[Data extracted from a collection]
* * *

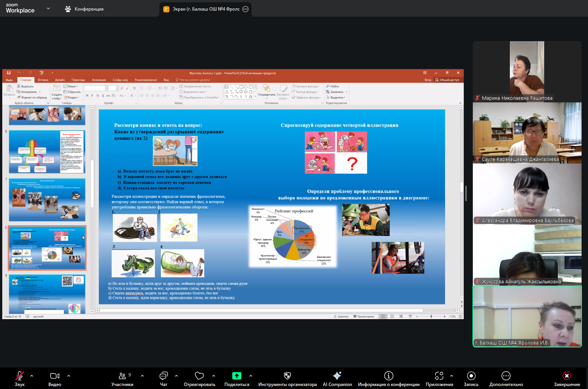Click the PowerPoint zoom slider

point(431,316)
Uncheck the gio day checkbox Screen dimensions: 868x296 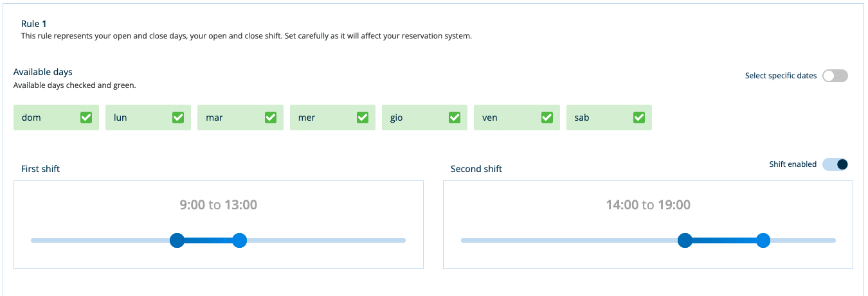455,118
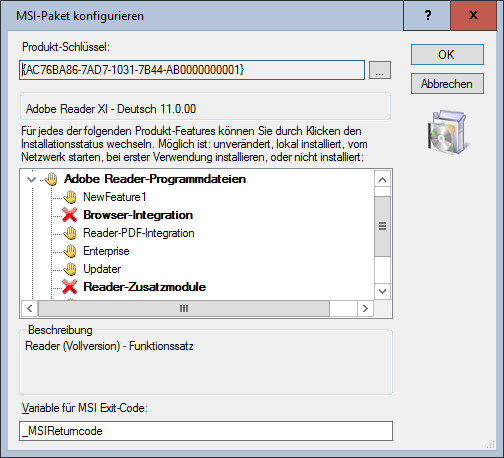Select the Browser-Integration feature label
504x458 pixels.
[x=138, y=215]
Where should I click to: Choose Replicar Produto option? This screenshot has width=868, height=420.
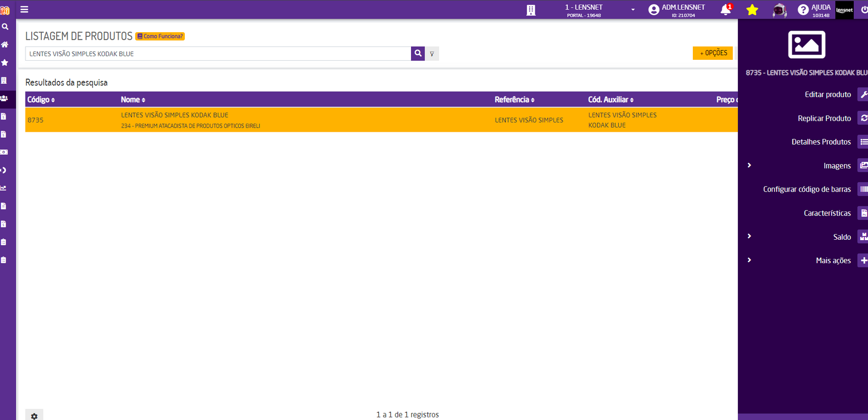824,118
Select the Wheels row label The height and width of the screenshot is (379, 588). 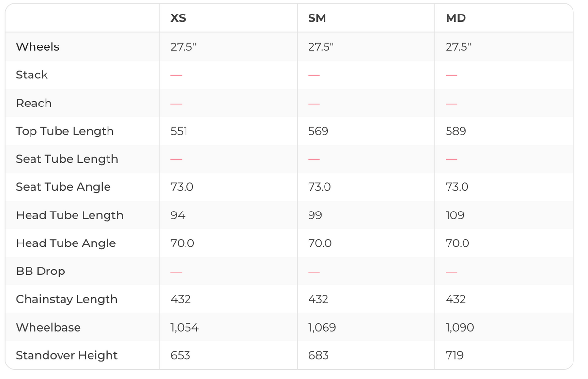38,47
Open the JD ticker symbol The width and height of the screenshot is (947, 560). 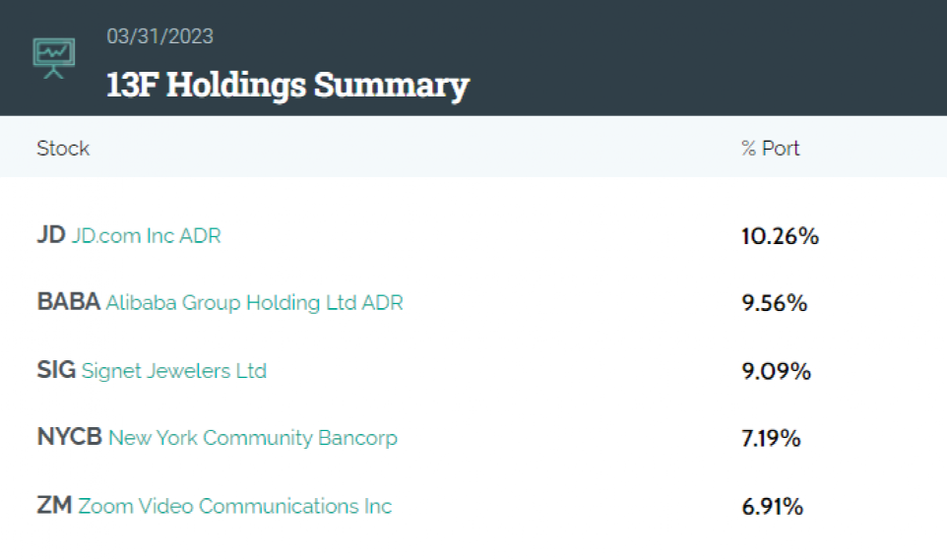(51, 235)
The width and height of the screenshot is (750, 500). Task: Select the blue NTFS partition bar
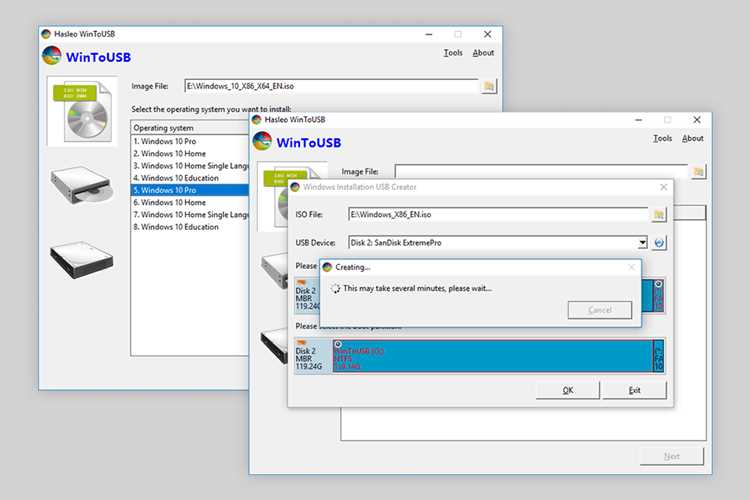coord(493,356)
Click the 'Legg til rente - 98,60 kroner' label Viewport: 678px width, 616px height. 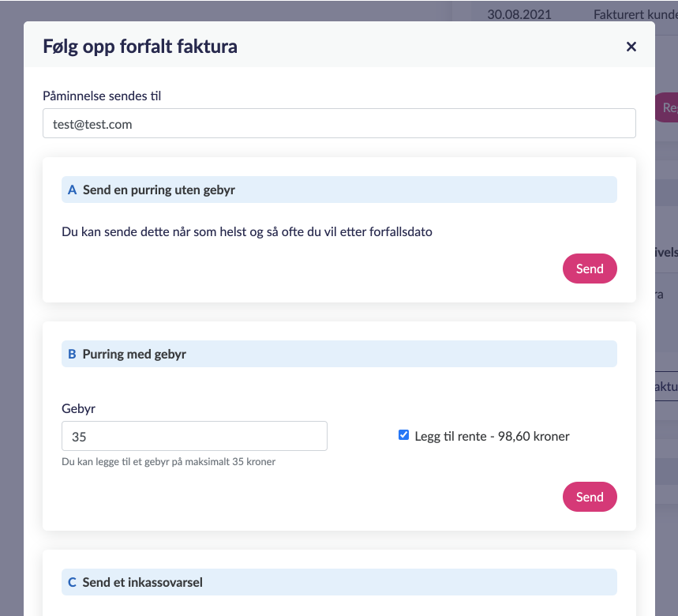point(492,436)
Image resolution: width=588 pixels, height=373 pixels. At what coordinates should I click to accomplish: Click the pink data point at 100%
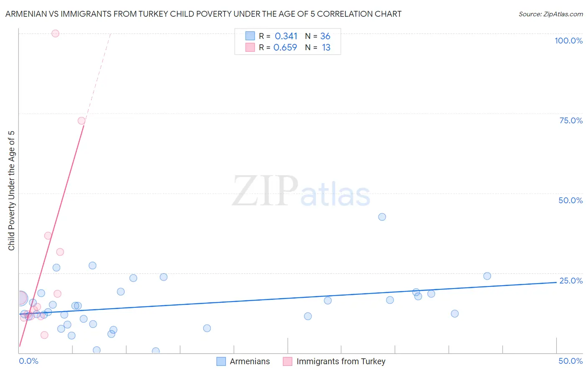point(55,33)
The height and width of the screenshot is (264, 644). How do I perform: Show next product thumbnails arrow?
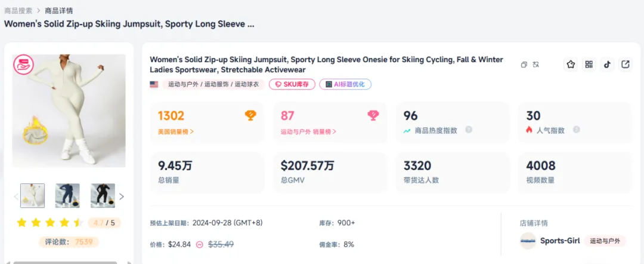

* * *

Starting where a line contains "Image resolution: width=588" and finishing at the last line above, set down every line exactly as it reads, with no pictures.

The answer
Image resolution: width=588 pixels, height=373 pixels. At what coordinates should I click to accomplish: Click the pink data point at 100%
point(55,33)
The height and width of the screenshot is (264, 644). How do I perform: Show next product thumbnails arrow?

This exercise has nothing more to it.